The official data is in, and the 2002 World Series was the worst-rated in television history. There is a myriad of causes: I have about 117 more television channels to choose from than I did in October 1969. I have at least 20 more than I did in October 2001. Similarly, baseball no longer dwarfs the sports landscape. The de-nationalizing of the sport was symbolized by the presence of two geographically homogenous teams, formerly a boon to ratings, now a curse. And there have been strikes and scandals and expansion and ties at the All-Star Game and Bud Selig.
Yet the underlying cause of baseball's malaise is that, like me, the owners just assumed it would always be that way. I had an excuse: I was 10 years old. Their excuse, that mentally they're 10 years old, is insufficient.
All but a few of the owners have failed to understand television in any way other than as a revenue stream. They have never recognized its function as a merchandising, even a proselytizing, mechanism. They didn't know about Miss Barton and Mr. Motylinski and Mrs. Rice. They didn't know about the kids with their cheesy white plastic earplugs and their scratchy transistor radios. They didn't cultivate the tradition they had been given by their forbears in the first half of the 20th century. They let the World Series become less important than school, and less important than the NBA, and less important than "The Sopranos."

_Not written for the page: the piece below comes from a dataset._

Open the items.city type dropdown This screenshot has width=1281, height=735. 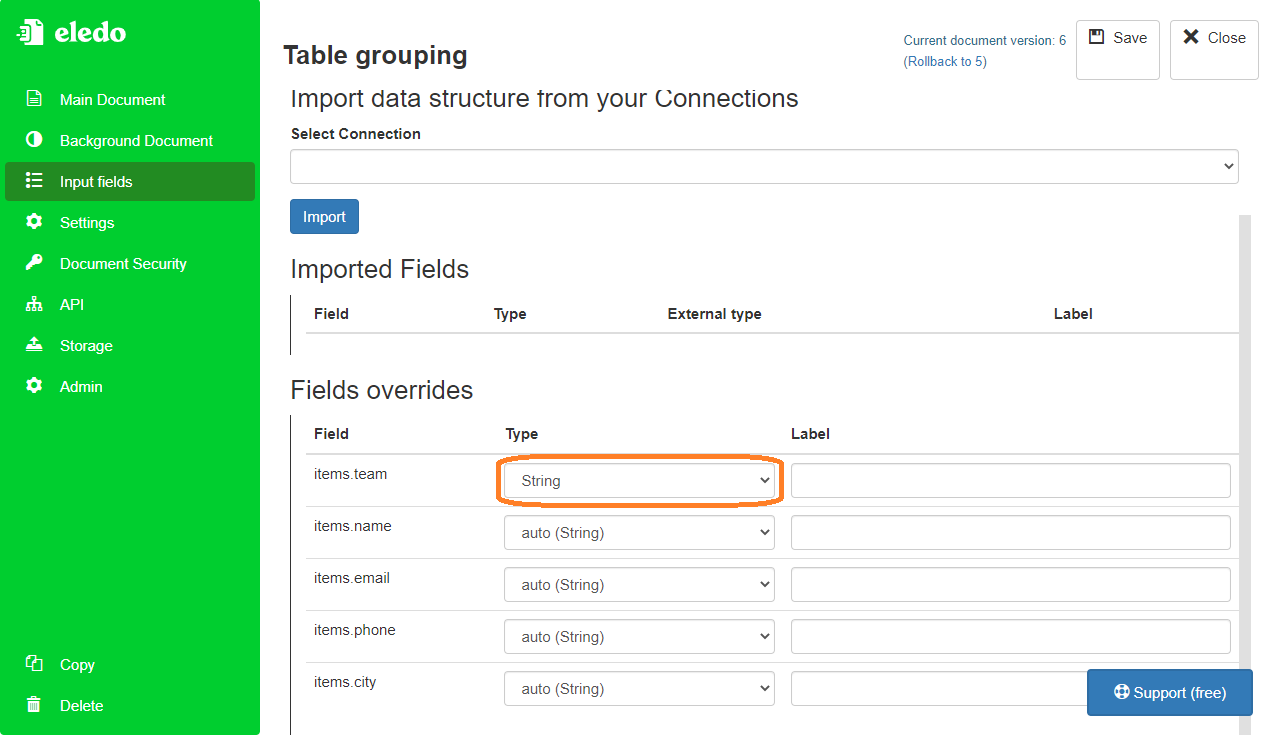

It takes a certain foresight to say to a television executive, "No, we can't play the whole World Series at night because the kids won't be able to watch. We can't bend to society and prime time and demographics because to do that is to lessen the obligation to watch the World Series. We have to play day games. Here's some money back."
As evidenced by the All-Star Game, baseball owners don't have the foresight to plan for the 12th inning, let alone 12 years from now. They didn't write off the few million less NBC would've paid them as seed money. Instead it's the World Series that's gone to seed, sometimes being reduced to the symbolic filler between Fox's next promo for "24."